One of the most liberating things about turning 40, for me, was the realization that it doesn't really matter what other people think is age-appropriate behaviour. I think, to some extent, I already knew this - as demonstrated by more than one occasion of raucous dancing to the Ramones at various weddings over the last decade - but the prospect of 40 made the idea very real. I have friends who seem to see 40 as an "it's all downhill from here" milestone, but for me, it's as if 40 was the landmark I needed to reach to dispense with everyone else's idea of who or what I am. All the things I thought I just couldn't do, I did, from taking up scuba diving to piercing my lip.
When the principal of Robert's school, who also happens to be a friend and a colleague on the Governing Board, saw my Monroe piercing, she was taken aback because it "just doesn't seem like" me. At first, I was a little surprised - she has always struck me as an open person who is a little 'different' herself - but then she went on to ask more and more questions, and confessed that she's always wanted a tattoo, but always talked herself out of it - which sounded very familiar to me!
I think that the freedom of 40 is partly derived from knowing that I don't need to worry about people taking me seriously - I have proven myself professionally and personally, and anyone who doesn't recognize my worth isn't going to change his/her opinion because I do or don't have a nose stud or a tattoo (or two).
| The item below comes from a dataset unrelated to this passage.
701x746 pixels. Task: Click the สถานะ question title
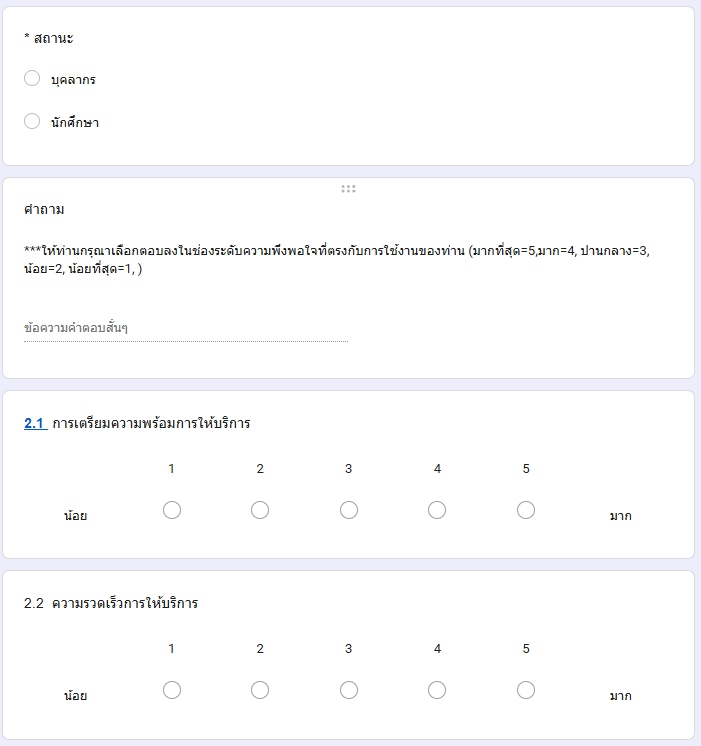pyautogui.click(x=49, y=38)
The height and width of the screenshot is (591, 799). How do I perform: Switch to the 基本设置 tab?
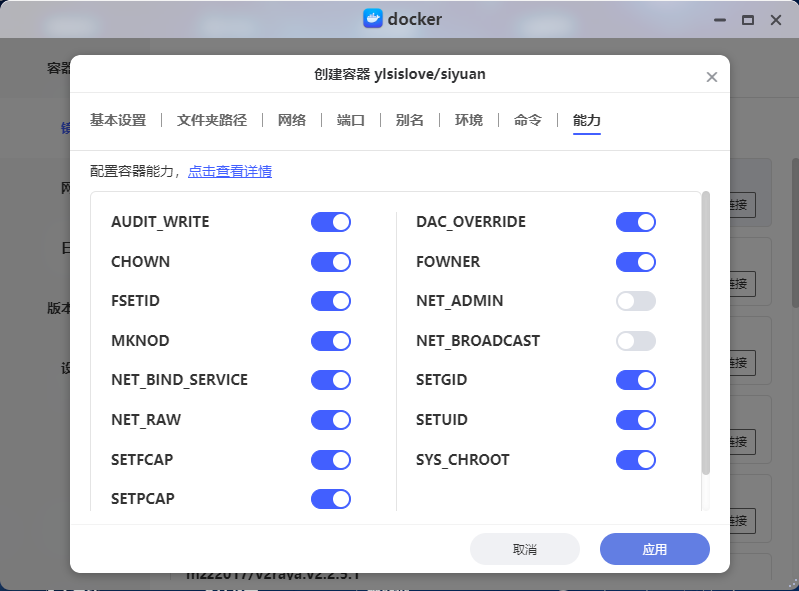pyautogui.click(x=118, y=120)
The final liberating aspect of 40 comes, in part, from the same knowledge. I have learned (or am learning) to say "no"... or at least, to say "not right now." Last year, I determined that I would leave the Governing Board, only to have the principal lure me back with barbecued corn and flattery - but at the last meeting I made it official: I am not coming back next year. The plan is to continue saying "no," or "maybe later," rather than leaping at every opportunity only to find myself overwhelmed and resentful. Fingers crossed...
Upon reflection, 40 was everything I hoped it would be, and more, thanks to a very solid network of friends and family and colleagues. Since they're all still around, I'm expecting nothing less from 41!